Varios autores atribuyen muchos de estos cambios a la acción directa de la bacteria con algunos de sus factores de virulencia, como las porinas. En el caso de la P. multocida, se describe la proteína H (OmpH), la cual actúa como formadora de canales transmemebranales, los cuales pueden causar un daño homeostático en las células induciendo su hinchamiento, degeneración y muerte (Luo et al. 1997, Gorga et al. 2001).
Igualmente, se ha demostrado que el LPS es capaz de inducir tanto necrosis como apoptosis en varios tipos de tejidos y células por vías diferentes. El proceso de apoptosis puede ser tanto bioquímico como morfológicamente distinto al de la necrosis y contribuye al daño de los tejidos. Las vías de señalización que promueven la apoptosis, se pueden dividir en dos: la vía intrínseca (mediada por receptores de membrana) y la vía extrínseca (dependiente de la mitocondria). Los receptores de membrana pertenecen a una superfamilia de los del TNF y terminan en la activación de la vía de las caspasas. La vía extrínseca es dependiente de la permeabilidad de la membrana mitocondrial y no requiere de receptores para ser activada (Neff et al. 2006). Galdiero et al. (2000), demostraron que el LPS y las porinas derivadas de la P. multocida, inducían apoptosis en células espermáticas por daño directo sobre su membrana externa. En nuestro caso la apoptosis y la necrosis, se pueden deber tanto a la acción directa de la bacteria como la del LPS y, de acuerdo con algunos autores, este tipo de cambios tempranos ocurren en los epitelios, como mecanismo de defensa para eliminar el agente injuriante (Williams et al. 1994, Neff et al. 2006), sin embargo, si el agente persiste el daño, se puede extender y hacerse irreversible.

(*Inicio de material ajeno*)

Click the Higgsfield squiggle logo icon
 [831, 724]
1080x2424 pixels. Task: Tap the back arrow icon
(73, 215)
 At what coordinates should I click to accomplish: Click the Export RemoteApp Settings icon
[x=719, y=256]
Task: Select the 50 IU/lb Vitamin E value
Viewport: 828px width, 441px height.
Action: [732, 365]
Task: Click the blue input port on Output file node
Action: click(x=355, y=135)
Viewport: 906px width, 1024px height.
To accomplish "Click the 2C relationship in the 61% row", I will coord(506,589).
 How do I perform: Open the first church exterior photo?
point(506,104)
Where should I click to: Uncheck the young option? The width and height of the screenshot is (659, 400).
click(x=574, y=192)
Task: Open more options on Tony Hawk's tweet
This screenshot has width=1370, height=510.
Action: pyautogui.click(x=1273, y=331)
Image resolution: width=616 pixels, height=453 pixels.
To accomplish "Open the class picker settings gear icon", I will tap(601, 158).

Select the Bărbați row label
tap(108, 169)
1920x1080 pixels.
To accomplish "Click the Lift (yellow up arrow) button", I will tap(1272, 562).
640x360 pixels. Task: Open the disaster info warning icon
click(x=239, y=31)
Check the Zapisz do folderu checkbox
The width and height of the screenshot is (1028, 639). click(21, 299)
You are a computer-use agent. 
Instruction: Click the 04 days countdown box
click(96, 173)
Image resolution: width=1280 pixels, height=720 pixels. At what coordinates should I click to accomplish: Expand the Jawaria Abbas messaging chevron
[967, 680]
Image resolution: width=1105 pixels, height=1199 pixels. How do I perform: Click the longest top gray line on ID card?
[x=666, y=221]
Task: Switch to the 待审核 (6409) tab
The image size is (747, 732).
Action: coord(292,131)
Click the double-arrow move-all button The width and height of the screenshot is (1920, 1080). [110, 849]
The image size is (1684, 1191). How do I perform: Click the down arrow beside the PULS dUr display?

El segundo tipo de cambios es de hiperactividad, los cuales se evidenciaron en las células caliciformes (CC), que respondieron tanto a la P. multocida como a su LPS. Se encontró un aumento en la actividad de estas células, la cual se reflejó en un aumento del tamaño, en el contenido intracitoplasmático de moco, presencia de células expulsando su contenido y por un incremento en el acúmulo de moco secretado en la luz del órgano, al cual se asociaban tanto bacterias como células descamadas y LPS. De la misma manera, trabajos previos en fosa nasal de conejos con la forma natural de la enfermedad respiratoria por P. multocida y/o B. bronchiseptica documentaron alteraciones similares de las CC (Doncel, 2004). Estos autores propusieron que si bien la participacion de las CC en estos procesos infecciosos puede deberse al aumento del numero de dichas celulas, tal vez su mayor significado estaria dado por una mayor actividad sintetica y secretora de las mismas. Se sugirio que el aumento tanto en el numero como en la funcion de estas celulas en la fosa nasal de animales expuestos a las bacterias y/o sus LPS, representaria un reto para la sobrevivencia de los conejos, toda vez que una exagerada produccion de moco en este sitio de escaso diametro, poco explandible y de necesaria rapida circulacion del aire, posiblemente llevaria al taponamiento. Se ha demostrado en varios trabajos que la instilacion intratraqueal o intranasal de LPS lleva al incremento de la cantidad de moco secretado (Beckmann et al. 2002; Wagner et al. 2003).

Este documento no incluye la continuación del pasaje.